Foreword: What Is Access to Care? By By Dr. Peter Bowie, CVMA President

“Access to Care” is not just a trendy catchphrase—it has a long history. Common usage of the term began during the 1960s, primarily as a means to improve the availability of health care to the elderly and the poor. Related efforts to increase such access ultimately resulted in Medicare and Medicaid. Gradually, access to care has expanded to other groups that struggle to acquire adequate healthcare.

As veterinary costs have increased, access to veterinary care has become an issue for the veterinary community as well. Access to veterinary care refers to the ability of pet owners to acquire the care they want for their pet in a timeframe that meets their needs, overcoming barriers to that care like financial constraints, transportation issues, language barriers, cultural dissonance, and others.

The veterinary profession is already, sometimes unknowingly, familiar with access to veterinary care issues since veterinarians are confronted with client constraints on a daily basis. As veterinarians improvise to accommodate various client needs, it is important to recognize where the “ice gets thin” in order to avoid legal pitfalls that may ensue when trying to balance client needs with patient care that meets a minimum standard. This article serves to assist veterinary professionals in maintaining that delicate balance.

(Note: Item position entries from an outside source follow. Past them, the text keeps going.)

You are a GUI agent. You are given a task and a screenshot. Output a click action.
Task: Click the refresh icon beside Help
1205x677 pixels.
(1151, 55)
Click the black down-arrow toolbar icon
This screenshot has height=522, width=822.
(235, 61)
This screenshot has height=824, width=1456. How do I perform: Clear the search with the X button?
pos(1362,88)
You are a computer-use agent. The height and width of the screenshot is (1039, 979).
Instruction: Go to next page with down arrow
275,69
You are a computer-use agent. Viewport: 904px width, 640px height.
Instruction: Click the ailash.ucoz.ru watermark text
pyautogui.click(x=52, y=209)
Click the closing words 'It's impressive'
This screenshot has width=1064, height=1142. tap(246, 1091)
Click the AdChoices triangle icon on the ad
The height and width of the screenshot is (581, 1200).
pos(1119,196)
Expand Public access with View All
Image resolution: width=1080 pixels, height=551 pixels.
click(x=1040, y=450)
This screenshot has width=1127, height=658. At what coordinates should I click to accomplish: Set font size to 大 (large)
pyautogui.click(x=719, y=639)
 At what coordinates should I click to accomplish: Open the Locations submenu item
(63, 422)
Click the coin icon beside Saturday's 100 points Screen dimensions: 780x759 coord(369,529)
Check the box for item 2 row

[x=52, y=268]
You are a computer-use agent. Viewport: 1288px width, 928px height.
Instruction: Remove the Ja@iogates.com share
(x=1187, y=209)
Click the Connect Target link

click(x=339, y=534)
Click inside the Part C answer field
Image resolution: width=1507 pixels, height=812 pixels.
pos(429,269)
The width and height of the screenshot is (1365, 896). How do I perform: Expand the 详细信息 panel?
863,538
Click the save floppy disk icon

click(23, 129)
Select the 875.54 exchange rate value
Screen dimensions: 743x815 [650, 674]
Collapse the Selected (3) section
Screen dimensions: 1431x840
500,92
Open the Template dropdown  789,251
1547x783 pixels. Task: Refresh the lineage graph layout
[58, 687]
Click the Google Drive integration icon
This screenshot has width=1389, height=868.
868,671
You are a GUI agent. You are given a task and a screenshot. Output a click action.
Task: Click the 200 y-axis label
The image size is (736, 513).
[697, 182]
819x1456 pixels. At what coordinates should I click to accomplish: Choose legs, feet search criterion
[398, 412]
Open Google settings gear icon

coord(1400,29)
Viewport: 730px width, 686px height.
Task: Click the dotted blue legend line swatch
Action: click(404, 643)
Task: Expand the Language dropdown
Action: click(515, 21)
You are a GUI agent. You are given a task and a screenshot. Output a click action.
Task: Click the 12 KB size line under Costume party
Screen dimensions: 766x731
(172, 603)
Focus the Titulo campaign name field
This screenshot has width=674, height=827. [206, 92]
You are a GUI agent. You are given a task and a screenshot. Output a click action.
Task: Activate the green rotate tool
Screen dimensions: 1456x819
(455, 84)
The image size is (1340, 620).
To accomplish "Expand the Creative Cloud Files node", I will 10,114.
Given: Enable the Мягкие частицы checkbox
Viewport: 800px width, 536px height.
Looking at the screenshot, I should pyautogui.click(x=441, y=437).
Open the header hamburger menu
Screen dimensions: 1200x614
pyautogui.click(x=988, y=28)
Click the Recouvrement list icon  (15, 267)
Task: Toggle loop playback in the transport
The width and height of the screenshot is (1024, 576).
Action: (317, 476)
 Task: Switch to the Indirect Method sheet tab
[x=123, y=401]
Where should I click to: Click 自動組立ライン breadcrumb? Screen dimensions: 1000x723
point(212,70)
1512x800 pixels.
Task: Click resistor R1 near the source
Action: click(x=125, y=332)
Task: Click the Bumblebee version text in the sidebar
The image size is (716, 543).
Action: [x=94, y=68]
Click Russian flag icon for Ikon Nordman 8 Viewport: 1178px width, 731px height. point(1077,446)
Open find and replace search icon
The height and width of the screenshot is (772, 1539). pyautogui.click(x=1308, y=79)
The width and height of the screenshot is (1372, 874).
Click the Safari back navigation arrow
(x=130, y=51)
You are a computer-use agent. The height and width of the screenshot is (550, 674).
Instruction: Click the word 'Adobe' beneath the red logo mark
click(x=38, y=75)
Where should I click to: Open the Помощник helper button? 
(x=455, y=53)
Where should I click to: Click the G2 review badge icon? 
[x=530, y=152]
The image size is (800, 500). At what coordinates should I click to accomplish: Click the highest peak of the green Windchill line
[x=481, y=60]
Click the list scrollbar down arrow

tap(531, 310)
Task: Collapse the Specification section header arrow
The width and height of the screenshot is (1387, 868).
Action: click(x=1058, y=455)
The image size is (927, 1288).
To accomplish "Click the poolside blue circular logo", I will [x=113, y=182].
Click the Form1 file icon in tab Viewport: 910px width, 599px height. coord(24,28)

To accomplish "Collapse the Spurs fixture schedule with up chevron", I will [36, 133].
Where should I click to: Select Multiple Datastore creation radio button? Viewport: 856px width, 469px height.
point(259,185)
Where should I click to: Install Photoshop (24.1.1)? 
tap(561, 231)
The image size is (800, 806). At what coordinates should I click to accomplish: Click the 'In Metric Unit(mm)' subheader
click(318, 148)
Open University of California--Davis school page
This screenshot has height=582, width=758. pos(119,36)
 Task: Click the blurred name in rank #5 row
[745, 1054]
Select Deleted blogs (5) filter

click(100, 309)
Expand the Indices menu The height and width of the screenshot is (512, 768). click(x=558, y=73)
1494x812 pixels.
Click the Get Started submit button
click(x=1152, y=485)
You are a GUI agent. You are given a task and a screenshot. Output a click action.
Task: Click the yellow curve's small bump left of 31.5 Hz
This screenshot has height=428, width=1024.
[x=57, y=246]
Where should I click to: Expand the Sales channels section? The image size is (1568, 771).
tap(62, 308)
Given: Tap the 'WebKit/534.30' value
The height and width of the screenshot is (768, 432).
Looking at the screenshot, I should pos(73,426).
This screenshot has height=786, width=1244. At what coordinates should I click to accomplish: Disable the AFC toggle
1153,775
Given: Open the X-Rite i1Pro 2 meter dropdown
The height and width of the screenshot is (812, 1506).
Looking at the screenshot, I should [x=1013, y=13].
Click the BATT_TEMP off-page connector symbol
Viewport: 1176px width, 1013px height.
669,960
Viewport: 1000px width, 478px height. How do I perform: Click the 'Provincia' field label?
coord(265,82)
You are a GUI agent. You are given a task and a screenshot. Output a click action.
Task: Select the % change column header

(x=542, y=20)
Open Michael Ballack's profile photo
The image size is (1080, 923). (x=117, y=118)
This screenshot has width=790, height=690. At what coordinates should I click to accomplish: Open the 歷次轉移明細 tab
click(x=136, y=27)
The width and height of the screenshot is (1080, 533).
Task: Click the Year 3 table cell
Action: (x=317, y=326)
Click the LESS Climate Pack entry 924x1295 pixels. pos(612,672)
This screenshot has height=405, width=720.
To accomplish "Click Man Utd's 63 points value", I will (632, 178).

Within the overall rubric of “access to veterinary care,” several related terms become part of the veterinary vernacular: “Contextualized care,” “spectrum of care,” and “incremental care.” Spectrum of care refers to the wide range of care options veterinarians can provide.

Practicing across the spectrum of care involves tailoring evidence-based care options based on contextual factors, such as client goals, abilities, and resources, as well as patient, veterinarian, and practice factors. In practice, spectrum of care is used by veterinarians each time they outline all care options—from the gold standard to the minimum standard—to clients, and then work with them to choose the best fit for the given situation.

Metaphorically speaking, spectrum of care may be thought of as a food menu that includes a range of less expensive choices to more expensive choices. All choices are palatable (safe), and the client can choose whether they want a modest meal or a steak dinner.

Incremental care is a patient-centered approach that focuses on providing the best possible treatment within the constraints of limited resources and client needs. It emphasizes a practical, problem-solving approach to veterinary medicine, especially when full, “gold standard” care is not feasible. One may also think of it as a “step-by-step” approach to addressing an issue, using scientific knowledge and clinical experience to determine which therapy should be recommended and tried first.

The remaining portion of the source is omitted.